Based on your insights from leading the Tobacco Issues Forum, what challenges do states face with their tobacco control and prevention work?

Electronic cigarettes and the myriad of other vaping devices remain a significant challenge for public health leaders to address and, if possible, alter the perception of. Electronic nicotine delivery systems (ENDS) all essentially function the same. They create aerosol that can contain nicotine, flavorings, and other additives. Because these products are so new and more products evolve almost weekly, there is little research being done and the long-term health effects of these products remain unknown, making ENDS a key threat to the progress that has been made in tobacco control.

Additionally, many states face the unfortunate reality of reduced budgets and other more pressing health issues that take precedence over tobacco control. Even though comprehensive tobacco control programs have a high return on investment, more and more state programs are losing funding and being down-sized or eliminated, in some cases leaving only CDC and other federal support for tobacco control infrastructure.

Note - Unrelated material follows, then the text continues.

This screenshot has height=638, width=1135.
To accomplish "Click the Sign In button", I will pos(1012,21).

The most effective tobacco control interventions comprise of a comprehensive approach, including: sustained best practices level funding for comprehensive programs, tobacco product excise tax increases, comprehensive, 100 percent smoke-free policies, sustained, aggressive, and supportive media campaigns, as well as access to tobacco cessation services. This is difficult to accomplish when support isn’t being adequately provided to fund it.

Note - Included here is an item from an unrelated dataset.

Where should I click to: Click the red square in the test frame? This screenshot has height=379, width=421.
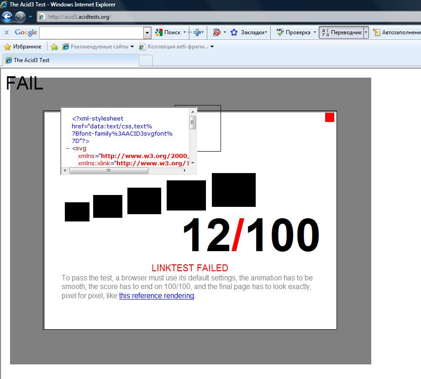point(330,117)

As a leader in public health, what national tobacco control policies do you consider the most important and what results have you seen?

In June 2009, the Family Smoking Prevention and Tobacco Control Act (FSPTCA) gave FDA the authority to regulate the manufacturing, distribution, and marketing of tobacco products. This should have had far-reaching influence on tobacco use by reducing tobacco product addictiveness and harmfulness, but at this point, any actual regulation from FDA has been deliberate and gradual, and thus the expected public health results (e.g., prohibiting false and misleading product claims by the tobacco industry as well as preventing new tobacco products from being marketed unless a manufacturer demonstrates that the products meet the relevant public health standards) have also been sluggish. It must be stressed that even with the passage of FSPTCA, our work as public health leaders to protect our youth and improve the public's health is not complete. We must continue to work as one integrated tobacco control movement to complete the mission to eliminate ill-health and suffering caused by tobacco use and nicotine addiction.